I know how you got started. I know how I got started. I've heard a lot of Lee's story in the last few weeks as we've been on these things together, and Quentin. I think every single person here would answer that question somewhat differently in terms of how they got started. I think what your take-away is, don't waste a lot of time studying the problem by looking at how other directors did it. You've got to get out there and get busy. It's that simple. This is not theory, it's not abstract, it's not film class, you're not writing a paper here. You're trying to inject yourself into a process that's ongoing, with or without you.
So grab a camera. If you don't write, get one of your friends to write something. If you don't act yourself, get some actor friends to teach you what acting is about, get involved in theater, make some stuff, make a film. Make a film, cut it together, the tools are readily available now, much more so than they were when we started out. I mean if you knew somebody with a wind up Bolex, you were hot. Now anybody can get an HD prosumer camcorder and they can get some kind of editing program on their laptop.
Quentin Tarantino: I would have made my first movie at 23 if they had this technology that they have, 22, 21. James Cameron: Yeah. Quentin Tarantino: It might not have been any good, but I would have done it. James Cameron: But that's not the point. The point is, make the picture, cut it, put your name on it as director. Now you are a director. Everything after that you're just negotiating your price. (Laughter.) James Cameron: Yeah, vicarious experience. Actually, I think we did. You shot that in the summer of 94 as I recall. Kathryn Bigelow: Yeah, but you had the treatment years -- James Cameron: But we worked like a couple of years earlier than that, yeah.

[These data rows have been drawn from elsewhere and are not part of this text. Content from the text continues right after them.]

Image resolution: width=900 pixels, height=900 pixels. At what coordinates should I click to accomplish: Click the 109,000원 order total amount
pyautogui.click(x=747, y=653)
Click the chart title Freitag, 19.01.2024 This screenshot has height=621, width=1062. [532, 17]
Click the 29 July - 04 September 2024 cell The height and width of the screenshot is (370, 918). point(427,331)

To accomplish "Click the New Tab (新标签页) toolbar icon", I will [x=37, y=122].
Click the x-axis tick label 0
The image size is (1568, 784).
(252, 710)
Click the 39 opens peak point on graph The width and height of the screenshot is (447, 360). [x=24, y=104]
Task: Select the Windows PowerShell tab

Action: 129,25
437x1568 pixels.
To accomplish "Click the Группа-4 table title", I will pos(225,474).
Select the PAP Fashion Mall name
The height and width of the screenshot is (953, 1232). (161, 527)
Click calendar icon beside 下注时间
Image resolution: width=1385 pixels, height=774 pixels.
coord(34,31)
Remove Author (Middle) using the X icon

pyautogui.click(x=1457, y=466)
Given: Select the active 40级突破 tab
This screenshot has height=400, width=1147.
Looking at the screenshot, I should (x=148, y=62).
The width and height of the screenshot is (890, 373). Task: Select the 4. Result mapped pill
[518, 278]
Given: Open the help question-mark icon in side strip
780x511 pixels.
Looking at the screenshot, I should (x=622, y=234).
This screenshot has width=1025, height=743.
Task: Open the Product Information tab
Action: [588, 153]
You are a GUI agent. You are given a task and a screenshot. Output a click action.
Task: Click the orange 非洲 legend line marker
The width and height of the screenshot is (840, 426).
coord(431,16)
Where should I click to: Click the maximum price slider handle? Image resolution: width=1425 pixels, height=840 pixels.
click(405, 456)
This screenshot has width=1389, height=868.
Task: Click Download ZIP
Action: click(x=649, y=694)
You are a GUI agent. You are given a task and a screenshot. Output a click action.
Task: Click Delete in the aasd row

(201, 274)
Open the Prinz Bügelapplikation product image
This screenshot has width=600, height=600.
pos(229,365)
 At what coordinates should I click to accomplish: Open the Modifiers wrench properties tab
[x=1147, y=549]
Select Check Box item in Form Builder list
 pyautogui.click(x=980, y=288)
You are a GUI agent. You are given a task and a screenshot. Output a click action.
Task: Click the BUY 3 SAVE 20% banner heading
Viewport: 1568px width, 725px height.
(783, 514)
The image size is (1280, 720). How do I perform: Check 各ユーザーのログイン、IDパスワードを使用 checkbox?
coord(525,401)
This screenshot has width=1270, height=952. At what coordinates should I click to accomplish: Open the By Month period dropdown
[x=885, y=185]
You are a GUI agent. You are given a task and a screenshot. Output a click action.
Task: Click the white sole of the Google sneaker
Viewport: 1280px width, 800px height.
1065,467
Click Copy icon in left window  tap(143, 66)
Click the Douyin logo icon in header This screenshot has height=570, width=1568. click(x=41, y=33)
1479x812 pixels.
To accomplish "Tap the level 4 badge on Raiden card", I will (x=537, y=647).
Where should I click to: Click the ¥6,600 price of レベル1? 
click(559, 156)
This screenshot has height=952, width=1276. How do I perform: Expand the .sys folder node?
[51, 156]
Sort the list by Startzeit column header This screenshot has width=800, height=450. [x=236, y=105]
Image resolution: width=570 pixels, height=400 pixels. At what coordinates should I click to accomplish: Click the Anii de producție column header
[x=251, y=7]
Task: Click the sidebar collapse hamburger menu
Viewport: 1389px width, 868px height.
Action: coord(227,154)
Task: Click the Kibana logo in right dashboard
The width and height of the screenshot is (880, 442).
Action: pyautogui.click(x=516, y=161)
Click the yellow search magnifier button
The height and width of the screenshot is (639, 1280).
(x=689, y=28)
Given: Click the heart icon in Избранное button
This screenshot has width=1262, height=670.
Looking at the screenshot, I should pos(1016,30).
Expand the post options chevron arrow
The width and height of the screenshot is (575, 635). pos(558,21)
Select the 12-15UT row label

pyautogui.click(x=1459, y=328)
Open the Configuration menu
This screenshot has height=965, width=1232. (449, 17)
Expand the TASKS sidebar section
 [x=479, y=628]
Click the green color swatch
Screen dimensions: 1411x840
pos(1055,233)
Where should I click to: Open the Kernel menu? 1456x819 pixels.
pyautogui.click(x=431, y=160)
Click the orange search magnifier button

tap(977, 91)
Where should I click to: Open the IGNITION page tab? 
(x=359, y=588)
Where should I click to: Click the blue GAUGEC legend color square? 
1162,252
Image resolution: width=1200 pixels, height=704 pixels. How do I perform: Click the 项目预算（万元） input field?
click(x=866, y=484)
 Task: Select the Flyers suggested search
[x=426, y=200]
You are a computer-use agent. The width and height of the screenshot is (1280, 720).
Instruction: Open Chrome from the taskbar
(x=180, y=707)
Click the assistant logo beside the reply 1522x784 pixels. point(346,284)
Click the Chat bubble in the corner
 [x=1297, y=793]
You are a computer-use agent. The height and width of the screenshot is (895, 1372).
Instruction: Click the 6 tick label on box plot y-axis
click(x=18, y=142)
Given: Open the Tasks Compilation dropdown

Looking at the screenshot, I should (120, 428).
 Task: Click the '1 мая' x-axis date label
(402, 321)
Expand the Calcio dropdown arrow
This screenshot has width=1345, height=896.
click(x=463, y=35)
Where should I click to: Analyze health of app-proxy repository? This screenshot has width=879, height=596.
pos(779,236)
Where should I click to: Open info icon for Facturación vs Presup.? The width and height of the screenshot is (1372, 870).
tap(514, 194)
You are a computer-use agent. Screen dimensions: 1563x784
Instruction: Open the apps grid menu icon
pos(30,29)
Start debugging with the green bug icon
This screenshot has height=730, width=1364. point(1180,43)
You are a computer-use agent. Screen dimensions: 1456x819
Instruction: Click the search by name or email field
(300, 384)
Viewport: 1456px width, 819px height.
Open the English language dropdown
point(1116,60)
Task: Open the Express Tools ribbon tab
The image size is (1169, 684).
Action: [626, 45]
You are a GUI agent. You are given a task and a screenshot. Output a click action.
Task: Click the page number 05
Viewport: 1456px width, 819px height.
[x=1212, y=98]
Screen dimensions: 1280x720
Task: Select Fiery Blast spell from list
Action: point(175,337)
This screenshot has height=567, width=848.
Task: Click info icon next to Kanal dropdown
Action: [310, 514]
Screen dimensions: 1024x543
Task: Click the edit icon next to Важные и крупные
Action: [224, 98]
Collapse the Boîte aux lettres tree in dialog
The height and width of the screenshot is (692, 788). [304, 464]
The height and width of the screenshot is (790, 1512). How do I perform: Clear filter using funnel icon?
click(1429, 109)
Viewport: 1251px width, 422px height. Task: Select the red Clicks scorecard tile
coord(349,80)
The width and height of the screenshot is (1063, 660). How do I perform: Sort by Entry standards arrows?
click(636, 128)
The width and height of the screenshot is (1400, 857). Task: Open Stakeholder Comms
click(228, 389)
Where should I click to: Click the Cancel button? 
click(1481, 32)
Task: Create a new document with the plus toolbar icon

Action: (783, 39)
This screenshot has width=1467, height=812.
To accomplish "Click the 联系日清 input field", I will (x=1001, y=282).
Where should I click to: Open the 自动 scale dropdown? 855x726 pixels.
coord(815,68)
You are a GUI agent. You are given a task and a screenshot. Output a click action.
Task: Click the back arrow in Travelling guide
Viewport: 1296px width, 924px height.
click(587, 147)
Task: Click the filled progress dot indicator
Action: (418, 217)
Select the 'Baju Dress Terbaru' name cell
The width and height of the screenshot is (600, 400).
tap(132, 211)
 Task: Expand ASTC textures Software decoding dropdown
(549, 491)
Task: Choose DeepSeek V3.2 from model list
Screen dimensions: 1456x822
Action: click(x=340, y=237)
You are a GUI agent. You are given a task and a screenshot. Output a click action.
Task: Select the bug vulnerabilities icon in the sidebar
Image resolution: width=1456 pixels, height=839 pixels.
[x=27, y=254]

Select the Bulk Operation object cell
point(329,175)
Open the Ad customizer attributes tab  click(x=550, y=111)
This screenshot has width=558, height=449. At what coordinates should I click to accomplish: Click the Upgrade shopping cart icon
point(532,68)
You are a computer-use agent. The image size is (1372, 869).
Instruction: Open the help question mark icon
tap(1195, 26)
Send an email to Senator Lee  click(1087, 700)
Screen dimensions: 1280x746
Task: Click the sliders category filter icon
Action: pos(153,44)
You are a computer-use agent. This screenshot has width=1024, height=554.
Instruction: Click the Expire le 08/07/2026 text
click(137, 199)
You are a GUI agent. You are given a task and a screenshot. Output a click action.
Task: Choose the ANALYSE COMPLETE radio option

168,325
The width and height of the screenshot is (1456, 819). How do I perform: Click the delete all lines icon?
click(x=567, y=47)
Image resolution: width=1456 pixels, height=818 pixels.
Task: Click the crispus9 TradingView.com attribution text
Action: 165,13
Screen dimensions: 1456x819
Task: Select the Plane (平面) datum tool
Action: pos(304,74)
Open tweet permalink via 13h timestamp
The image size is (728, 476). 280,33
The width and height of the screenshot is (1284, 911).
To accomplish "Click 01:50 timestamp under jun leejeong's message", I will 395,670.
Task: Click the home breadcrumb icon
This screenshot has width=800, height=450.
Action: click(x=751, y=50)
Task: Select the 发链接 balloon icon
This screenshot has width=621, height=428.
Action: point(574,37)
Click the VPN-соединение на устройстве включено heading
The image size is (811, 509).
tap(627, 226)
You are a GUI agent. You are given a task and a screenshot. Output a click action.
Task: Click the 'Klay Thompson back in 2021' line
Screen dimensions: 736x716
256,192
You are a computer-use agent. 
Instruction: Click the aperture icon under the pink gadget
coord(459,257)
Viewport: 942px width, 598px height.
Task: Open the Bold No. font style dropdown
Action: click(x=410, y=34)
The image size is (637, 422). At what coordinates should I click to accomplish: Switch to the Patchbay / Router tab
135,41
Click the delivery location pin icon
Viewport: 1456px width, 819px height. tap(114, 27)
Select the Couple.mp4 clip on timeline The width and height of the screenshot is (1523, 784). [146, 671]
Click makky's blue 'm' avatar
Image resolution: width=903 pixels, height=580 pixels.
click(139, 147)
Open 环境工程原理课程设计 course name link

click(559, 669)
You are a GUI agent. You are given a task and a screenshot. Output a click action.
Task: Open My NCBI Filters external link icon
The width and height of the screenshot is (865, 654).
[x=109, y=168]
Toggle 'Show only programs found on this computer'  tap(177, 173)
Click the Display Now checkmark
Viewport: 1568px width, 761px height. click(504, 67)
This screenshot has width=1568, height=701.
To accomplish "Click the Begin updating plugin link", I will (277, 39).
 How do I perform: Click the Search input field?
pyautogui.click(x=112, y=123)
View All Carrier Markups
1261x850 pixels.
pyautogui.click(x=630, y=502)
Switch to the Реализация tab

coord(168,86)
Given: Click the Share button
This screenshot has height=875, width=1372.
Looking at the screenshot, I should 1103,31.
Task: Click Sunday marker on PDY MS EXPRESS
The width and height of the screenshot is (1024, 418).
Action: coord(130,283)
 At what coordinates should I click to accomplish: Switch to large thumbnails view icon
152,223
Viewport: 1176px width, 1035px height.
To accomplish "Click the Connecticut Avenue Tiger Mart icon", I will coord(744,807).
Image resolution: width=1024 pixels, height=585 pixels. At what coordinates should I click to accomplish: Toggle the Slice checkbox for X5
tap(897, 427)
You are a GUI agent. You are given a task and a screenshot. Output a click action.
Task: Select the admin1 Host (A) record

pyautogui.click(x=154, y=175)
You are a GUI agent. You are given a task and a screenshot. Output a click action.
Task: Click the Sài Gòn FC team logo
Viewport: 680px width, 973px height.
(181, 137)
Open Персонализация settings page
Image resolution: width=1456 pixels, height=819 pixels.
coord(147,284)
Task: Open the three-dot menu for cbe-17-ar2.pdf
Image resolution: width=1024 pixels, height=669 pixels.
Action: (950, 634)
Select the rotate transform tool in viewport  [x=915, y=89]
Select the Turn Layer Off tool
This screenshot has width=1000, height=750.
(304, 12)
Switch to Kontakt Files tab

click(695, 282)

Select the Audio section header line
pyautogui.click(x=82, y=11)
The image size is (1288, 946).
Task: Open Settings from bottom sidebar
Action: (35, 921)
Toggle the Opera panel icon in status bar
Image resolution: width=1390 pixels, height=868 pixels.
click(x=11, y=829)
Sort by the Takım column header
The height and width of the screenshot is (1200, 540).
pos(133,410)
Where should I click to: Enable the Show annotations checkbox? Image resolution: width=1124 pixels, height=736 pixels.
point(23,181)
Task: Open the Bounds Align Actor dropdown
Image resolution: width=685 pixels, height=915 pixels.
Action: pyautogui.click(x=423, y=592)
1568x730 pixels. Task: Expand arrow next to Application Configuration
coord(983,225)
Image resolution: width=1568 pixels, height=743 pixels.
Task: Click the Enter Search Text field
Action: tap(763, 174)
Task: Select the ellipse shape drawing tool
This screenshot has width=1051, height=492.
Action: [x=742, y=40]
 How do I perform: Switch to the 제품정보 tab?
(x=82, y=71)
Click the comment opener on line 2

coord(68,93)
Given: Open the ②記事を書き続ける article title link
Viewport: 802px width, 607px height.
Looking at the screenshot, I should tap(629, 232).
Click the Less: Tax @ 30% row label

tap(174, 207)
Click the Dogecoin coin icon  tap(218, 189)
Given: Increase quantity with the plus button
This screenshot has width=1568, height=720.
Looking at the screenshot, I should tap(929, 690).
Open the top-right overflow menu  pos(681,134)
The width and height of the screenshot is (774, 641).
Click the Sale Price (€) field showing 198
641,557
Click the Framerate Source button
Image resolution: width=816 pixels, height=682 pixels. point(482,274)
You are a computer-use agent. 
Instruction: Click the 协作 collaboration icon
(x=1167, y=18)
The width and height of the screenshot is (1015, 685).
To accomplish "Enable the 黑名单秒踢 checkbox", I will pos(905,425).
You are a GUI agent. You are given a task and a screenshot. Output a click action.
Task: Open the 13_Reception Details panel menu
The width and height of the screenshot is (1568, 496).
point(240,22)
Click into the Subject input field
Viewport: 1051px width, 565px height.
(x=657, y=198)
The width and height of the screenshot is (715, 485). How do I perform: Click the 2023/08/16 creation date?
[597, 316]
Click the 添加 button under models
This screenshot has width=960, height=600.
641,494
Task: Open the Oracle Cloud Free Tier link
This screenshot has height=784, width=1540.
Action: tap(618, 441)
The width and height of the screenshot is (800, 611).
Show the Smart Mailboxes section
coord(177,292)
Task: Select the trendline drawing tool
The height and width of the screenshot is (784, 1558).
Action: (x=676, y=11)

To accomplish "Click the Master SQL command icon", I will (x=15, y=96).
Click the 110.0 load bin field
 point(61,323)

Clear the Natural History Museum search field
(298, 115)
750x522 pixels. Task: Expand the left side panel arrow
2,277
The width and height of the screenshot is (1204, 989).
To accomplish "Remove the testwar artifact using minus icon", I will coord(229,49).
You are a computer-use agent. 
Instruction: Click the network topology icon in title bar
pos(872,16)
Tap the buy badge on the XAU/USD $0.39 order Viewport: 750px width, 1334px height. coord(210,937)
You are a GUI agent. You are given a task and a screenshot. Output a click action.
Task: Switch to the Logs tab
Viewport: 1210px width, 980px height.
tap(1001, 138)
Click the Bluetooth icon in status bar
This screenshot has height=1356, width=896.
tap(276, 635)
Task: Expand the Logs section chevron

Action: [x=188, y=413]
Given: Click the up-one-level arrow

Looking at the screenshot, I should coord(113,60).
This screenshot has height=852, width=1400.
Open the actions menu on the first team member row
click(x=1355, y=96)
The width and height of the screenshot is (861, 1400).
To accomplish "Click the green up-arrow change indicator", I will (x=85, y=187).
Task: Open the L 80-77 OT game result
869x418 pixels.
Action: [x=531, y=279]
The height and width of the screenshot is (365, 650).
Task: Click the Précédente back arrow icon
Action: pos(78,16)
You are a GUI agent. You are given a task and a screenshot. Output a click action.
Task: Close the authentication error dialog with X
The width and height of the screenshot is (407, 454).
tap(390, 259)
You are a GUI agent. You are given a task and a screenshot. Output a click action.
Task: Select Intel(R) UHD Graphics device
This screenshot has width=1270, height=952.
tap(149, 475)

No, look I mean I think there is thematic consistency and the stuff that all of us are going to do in the ideas that appeal to us. And there was something very interesting about this idea of vicarious experience that I think appealed to both of us about that story. Avatar in my mind was actually kind of the opposite of that in the sense that here was a guy who was putting himself into a biological body, and he was-- Well, actually, it's very similar in the sense that Lenny is being torn down by the process of too much squid, too much playback, and Jake is actually getting trash by that.
Yeah, so maybe I was reacting to the zeitgeist nod everybody getting more into video games and more online and all that stuff, that's kind of what we were both reacting to, with Strange Days. Peter Bart: Folks, I think we have all learned today that the filmmakers are as expressive and idiosyncratic as their work. You've been a wonderful audience. Thank you all and thank you guys.